▶ [EXERCISE DIRECTIONS]
Using the records below, return exactly the lines from the one containing "1568x703 pixels. Task: Open" through the last, and omit pictures.

▶ [GIVEN RECORDS]
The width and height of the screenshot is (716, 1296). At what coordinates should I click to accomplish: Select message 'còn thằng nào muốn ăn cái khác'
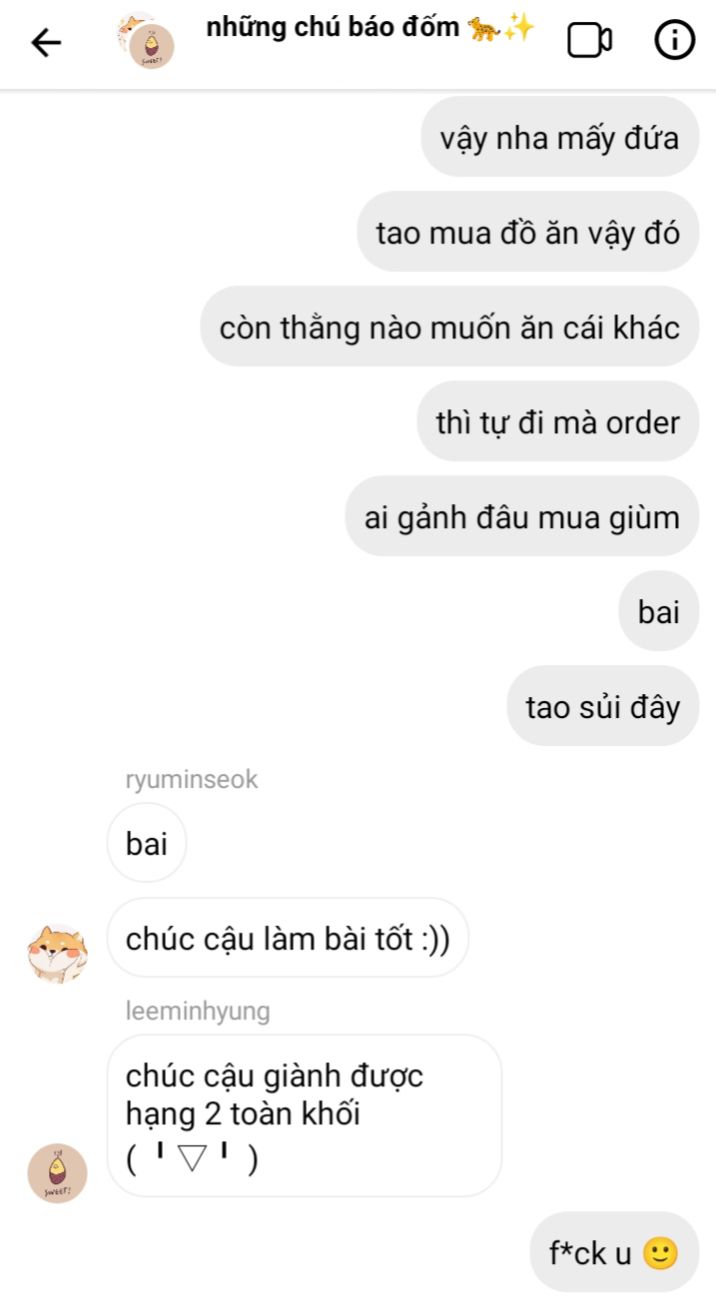tap(450, 327)
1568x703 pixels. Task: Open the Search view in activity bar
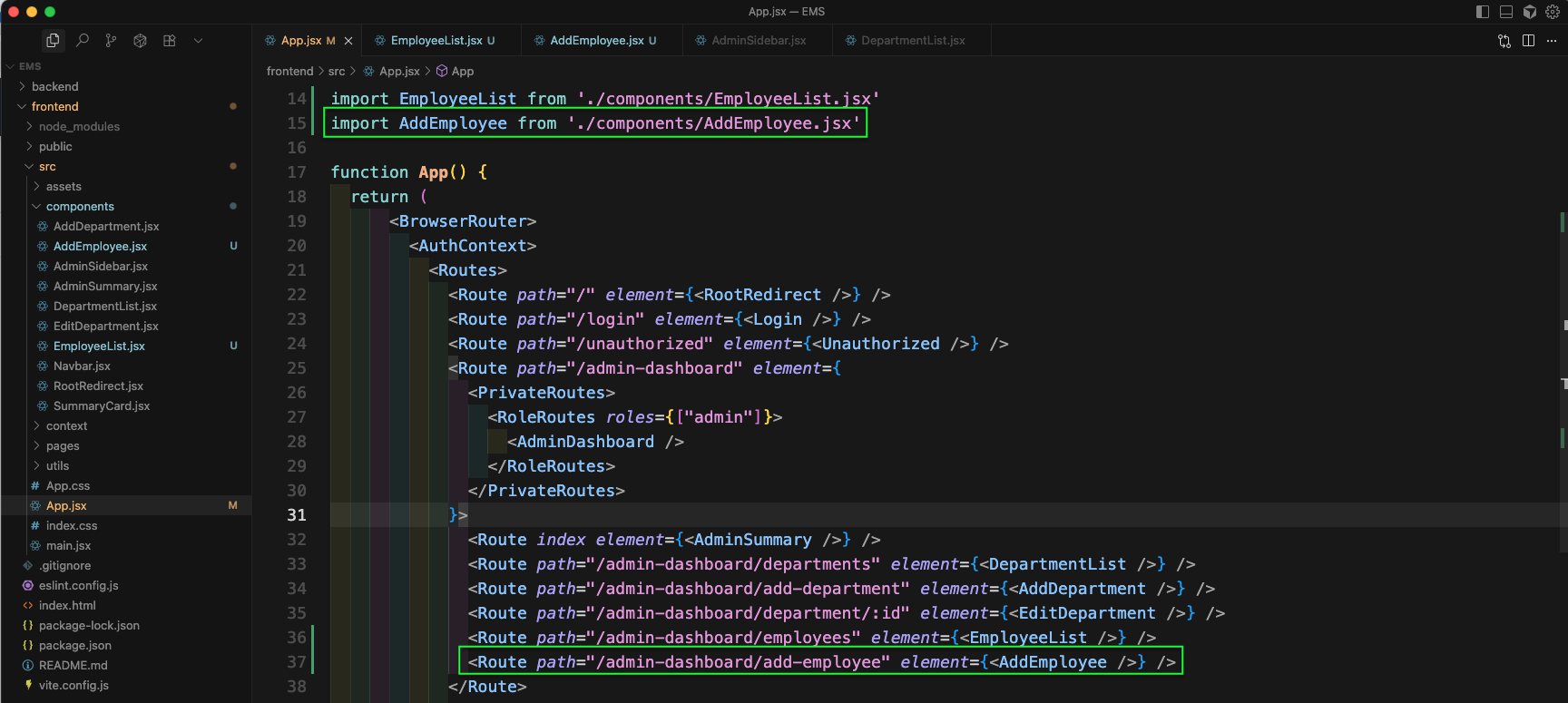click(83, 40)
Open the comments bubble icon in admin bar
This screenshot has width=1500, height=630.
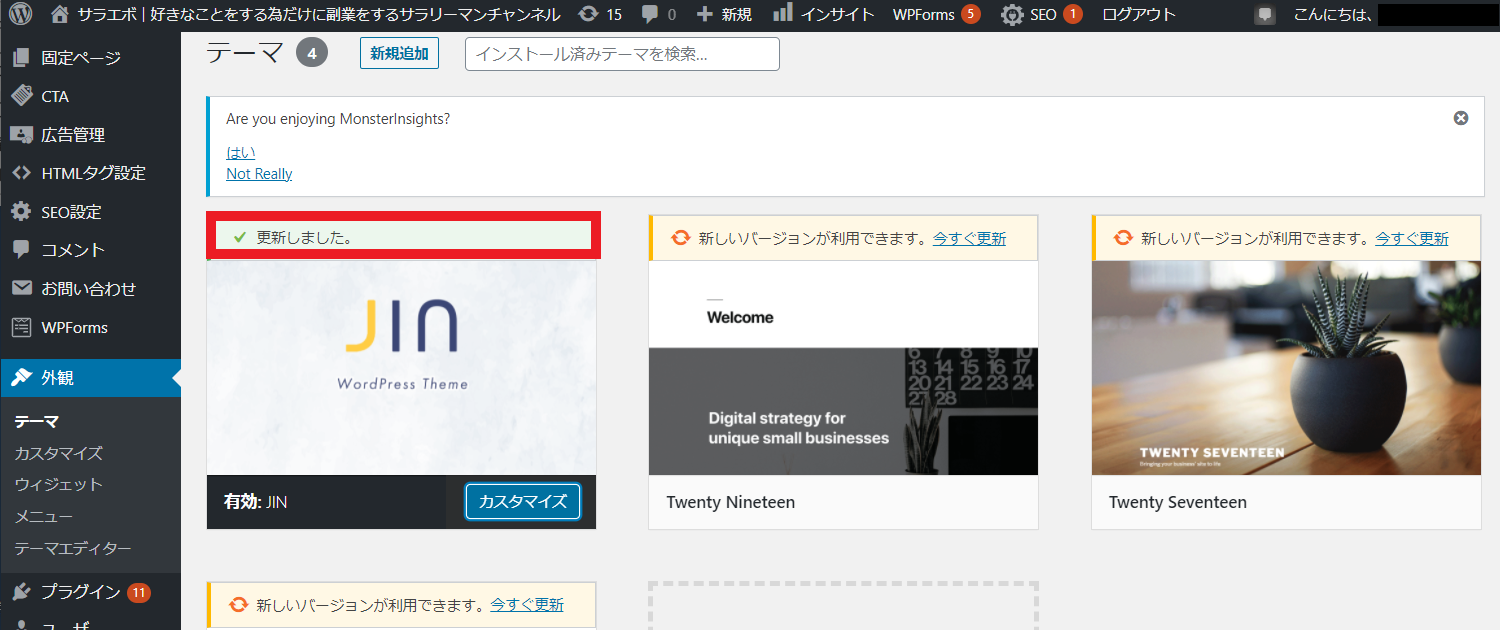[651, 15]
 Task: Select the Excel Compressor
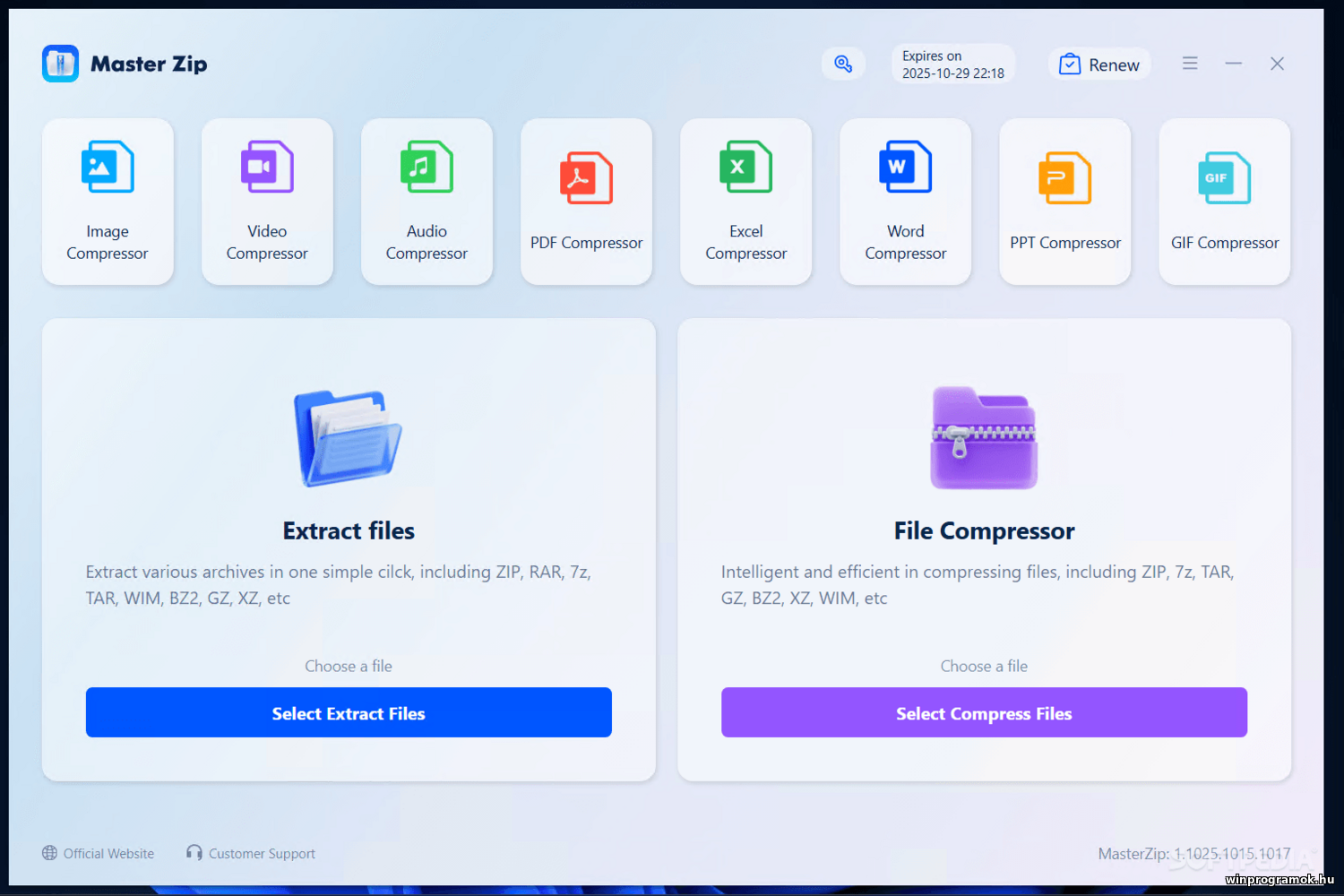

▶ [EXERCISE ANSWER]
1568x703 pixels. Task: Open the Search view in activity bar
click(83, 40)
Open the comments bubble icon in admin bar
This screenshot has width=1500, height=630.
[651, 15]
 Task: Select the Excel Compressor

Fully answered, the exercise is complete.